Crazily fast hashing with carry-less multiplications

We all know the regular multiplication that we learn in school. To multiply a number by 3, you can multiply a number by two and add it with itself. Programmers write:

a * 3 = a + (a<<1)

where a<<1 means "shift the bit values by one to the left, filling in with a zero". That's a multiplication by two. So a multiplication can be described as a succession of shifts and additions.

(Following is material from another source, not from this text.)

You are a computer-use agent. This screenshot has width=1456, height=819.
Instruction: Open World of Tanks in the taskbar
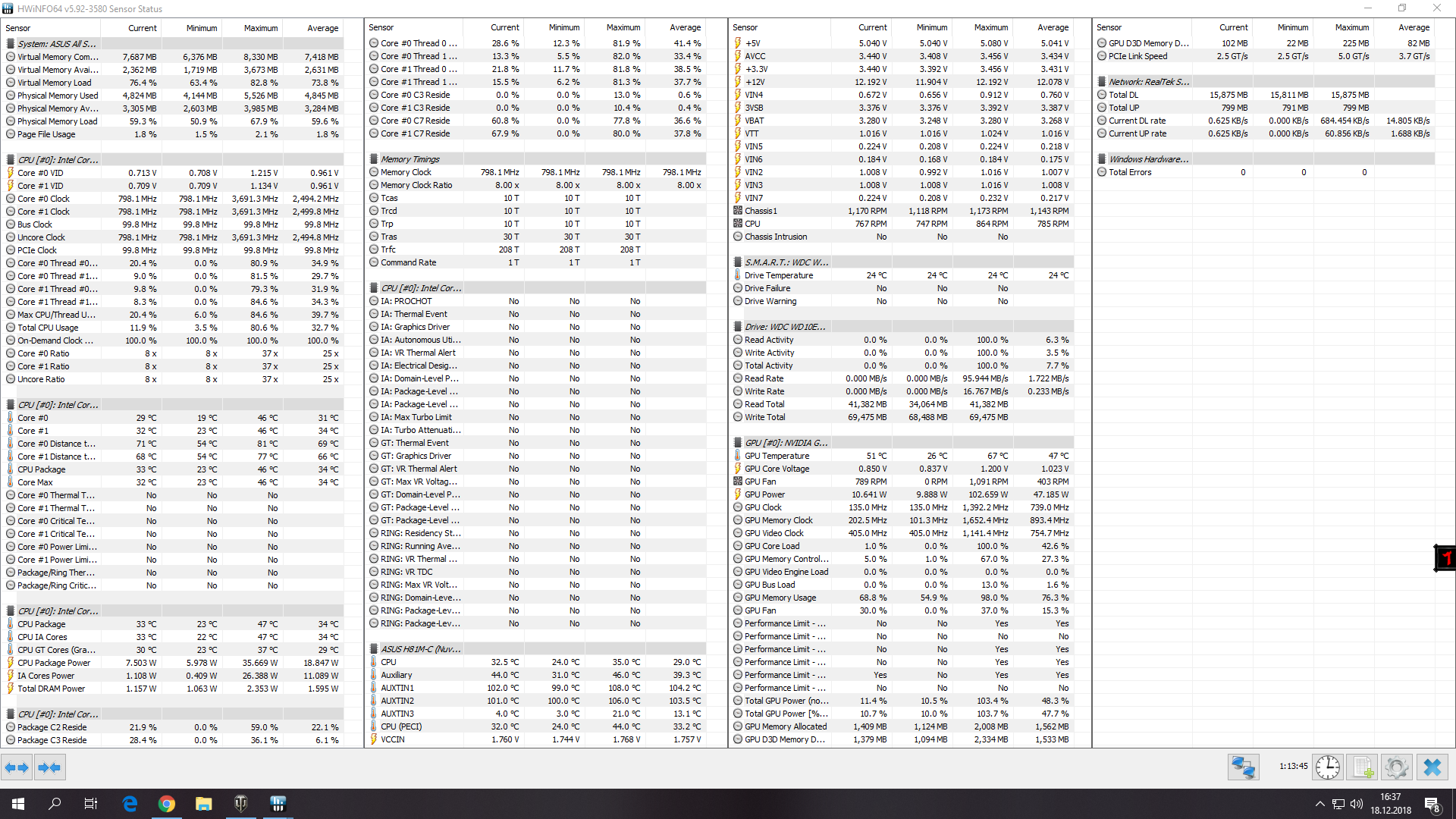[240, 804]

But there is another type of multiplication that you are only ever going to learn if you study advanced algebra or cryptography: carry-less multiplication (also called "polynomial multiplication). When multiplying by powers of two, it works the same as regular multiplication. However, when you multiply numbers that are not powers of two, you combine the results with a bitwise exclusive OR (XOR). Programmers like to write "XOR" as "^", so multiplying by 3 in carry-less mode becomes:

a "*" 3 = a ^ (a<<1)

where I put the multiplication symbol (*) used by programmers in quotes ("*") to indicate that I use the carry-less multiplication.

Why should you care about carry-less multiplications? It is actually handier than you might expect.

When you multiply two numbers by 3, you would assume that

a * 3 == b * 3

is only true if a has the same value as b. And this works because in an actual computer using 64-bit or 32-bit arithmetic because 3 is coprime with any power of two (meaning that their greatest common factor is 1).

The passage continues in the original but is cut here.